(Entrées du jeu de données)
<<<<

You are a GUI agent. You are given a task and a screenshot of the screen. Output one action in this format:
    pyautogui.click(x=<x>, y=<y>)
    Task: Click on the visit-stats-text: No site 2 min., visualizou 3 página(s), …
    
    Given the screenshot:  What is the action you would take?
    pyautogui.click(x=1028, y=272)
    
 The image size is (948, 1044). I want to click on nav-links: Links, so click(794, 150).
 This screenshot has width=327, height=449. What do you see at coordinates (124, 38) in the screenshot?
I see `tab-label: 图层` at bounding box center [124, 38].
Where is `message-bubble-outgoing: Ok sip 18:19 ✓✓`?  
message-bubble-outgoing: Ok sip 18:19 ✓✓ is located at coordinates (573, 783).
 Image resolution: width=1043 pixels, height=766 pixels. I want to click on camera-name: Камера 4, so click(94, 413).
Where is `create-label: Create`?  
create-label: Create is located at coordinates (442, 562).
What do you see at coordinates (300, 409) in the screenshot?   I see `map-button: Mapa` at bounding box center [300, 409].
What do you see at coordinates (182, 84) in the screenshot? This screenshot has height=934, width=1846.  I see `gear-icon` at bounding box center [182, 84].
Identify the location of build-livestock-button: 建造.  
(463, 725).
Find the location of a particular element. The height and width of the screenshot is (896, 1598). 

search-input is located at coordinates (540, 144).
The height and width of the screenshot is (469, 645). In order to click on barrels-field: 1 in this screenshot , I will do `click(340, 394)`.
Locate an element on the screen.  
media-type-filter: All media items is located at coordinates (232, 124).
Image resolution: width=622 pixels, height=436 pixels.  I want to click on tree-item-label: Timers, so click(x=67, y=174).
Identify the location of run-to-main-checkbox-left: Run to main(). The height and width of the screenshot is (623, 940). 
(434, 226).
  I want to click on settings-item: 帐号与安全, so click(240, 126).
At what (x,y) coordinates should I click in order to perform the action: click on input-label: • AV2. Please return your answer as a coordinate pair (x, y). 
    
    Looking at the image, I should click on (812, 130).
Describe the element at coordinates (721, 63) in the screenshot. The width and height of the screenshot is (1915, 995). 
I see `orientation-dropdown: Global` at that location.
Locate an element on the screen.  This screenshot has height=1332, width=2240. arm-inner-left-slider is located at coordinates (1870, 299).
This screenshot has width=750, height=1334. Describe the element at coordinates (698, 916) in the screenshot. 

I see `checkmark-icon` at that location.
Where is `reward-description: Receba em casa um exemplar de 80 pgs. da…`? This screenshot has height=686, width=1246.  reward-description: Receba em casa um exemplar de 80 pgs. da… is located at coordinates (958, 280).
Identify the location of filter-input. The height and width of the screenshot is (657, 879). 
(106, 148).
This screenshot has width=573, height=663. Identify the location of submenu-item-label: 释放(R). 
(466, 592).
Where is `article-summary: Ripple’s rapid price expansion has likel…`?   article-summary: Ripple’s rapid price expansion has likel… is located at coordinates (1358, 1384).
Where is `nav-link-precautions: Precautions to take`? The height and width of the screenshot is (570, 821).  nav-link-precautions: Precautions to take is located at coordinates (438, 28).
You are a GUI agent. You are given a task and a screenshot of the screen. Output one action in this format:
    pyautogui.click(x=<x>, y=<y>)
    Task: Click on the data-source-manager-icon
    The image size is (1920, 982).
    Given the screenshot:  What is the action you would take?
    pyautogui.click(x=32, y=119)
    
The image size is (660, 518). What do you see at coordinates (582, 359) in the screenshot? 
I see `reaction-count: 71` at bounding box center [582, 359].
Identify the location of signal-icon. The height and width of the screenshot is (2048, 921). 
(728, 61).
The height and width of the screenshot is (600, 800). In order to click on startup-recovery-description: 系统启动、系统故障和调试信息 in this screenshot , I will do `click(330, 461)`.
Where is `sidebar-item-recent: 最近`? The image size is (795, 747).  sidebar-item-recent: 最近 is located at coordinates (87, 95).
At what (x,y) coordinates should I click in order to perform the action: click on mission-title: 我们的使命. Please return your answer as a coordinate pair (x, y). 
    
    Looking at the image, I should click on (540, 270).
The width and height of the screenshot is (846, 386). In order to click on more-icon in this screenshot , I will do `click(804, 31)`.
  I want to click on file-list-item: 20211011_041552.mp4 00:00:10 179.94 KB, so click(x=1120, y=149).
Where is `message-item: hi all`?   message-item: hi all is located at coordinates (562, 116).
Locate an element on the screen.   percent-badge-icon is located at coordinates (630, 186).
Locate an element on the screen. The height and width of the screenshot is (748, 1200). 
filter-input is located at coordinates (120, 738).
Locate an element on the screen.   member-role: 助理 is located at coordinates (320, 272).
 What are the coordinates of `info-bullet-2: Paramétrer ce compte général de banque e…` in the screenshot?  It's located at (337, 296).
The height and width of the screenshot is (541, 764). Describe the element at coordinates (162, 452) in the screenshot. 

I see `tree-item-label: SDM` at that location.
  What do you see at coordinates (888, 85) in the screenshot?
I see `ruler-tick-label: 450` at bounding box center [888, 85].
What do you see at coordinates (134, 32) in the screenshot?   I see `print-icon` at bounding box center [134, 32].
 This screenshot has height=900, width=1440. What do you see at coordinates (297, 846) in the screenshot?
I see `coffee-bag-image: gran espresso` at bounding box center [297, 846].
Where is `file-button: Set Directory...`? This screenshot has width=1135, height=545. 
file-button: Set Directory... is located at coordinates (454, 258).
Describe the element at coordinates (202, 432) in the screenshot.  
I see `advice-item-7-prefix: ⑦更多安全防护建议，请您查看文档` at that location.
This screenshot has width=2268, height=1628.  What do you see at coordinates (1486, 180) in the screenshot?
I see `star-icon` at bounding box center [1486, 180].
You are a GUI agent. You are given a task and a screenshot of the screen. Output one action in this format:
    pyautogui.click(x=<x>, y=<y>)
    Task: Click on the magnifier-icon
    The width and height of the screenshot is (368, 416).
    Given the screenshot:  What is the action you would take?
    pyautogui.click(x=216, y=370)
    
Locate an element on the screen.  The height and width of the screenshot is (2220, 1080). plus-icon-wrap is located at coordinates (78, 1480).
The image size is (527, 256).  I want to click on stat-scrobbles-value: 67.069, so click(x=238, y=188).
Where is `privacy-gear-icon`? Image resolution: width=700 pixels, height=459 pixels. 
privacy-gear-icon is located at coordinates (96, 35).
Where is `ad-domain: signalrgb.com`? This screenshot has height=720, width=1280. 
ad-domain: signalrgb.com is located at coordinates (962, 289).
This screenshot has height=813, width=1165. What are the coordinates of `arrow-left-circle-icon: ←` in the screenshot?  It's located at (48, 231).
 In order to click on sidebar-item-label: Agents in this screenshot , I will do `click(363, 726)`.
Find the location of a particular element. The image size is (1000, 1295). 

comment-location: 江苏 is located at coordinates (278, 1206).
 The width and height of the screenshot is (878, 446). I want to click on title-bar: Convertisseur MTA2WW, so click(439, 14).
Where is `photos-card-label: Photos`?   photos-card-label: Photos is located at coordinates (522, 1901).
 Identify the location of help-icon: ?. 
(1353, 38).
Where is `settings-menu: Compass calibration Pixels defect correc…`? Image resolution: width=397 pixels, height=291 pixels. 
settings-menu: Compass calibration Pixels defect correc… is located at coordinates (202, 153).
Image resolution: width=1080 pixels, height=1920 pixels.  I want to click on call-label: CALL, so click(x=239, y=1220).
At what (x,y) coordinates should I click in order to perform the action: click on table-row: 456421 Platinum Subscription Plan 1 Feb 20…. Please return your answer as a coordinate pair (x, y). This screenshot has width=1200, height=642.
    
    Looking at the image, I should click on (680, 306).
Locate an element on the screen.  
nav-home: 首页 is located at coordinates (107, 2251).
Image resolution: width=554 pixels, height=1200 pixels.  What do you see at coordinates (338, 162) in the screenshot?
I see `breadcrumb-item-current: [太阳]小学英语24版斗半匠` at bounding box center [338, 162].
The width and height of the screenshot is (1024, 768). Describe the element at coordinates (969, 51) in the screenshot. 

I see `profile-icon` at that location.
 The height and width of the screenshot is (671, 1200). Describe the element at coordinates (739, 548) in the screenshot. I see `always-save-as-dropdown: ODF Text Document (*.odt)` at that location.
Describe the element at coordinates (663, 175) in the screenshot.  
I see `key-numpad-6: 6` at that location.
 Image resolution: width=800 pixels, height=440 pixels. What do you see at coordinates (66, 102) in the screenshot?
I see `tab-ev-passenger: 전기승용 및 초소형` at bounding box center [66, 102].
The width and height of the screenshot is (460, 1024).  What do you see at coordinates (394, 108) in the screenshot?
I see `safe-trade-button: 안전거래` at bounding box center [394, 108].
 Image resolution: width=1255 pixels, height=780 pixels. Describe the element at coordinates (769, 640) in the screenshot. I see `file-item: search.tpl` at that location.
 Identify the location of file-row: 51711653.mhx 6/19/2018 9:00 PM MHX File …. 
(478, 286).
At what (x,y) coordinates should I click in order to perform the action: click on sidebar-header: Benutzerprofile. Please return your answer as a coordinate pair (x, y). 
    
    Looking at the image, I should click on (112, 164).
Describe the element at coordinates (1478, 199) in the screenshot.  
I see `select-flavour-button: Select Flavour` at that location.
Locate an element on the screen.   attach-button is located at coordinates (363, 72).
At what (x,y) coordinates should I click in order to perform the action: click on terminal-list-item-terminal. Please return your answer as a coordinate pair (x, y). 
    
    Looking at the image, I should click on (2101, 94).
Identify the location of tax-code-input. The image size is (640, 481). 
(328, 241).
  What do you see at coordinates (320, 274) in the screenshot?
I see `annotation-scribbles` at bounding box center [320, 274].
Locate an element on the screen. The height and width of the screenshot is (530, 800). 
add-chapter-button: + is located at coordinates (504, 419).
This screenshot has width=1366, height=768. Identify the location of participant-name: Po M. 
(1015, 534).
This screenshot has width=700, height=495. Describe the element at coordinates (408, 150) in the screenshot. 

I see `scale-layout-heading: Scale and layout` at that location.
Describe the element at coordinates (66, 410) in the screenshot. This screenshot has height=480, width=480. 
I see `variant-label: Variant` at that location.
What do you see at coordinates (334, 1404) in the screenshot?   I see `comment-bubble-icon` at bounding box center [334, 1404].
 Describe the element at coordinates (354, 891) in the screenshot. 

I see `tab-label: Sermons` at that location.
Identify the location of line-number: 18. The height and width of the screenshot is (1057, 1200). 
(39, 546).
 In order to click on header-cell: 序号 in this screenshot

>>>>

- [Travail demandé]
Mettez à jour le passage qui va du début du matériel jusqu'à la ligne contenant "The image size is (948, 1044).", incluse. Réécrivez-le en remplaçant "GUI agent" par "assistant", sans rien modifier d'autre.

- [Réponse attendue]
You are a assistant. You are given a task and a screenshot of the screen. Output one action in this format:
    pyautogui.click(x=<x>, y=<y>)
    Task: Click on the visit-stats-text: No site 2 min., visualizou 3 página(s), …
    
    Given the screenshot:  What is the action you would take?
    pyautogui.click(x=1028, y=272)
    
 The image size is (948, 1044). I want to click on nav-links: Links, so click(794, 150).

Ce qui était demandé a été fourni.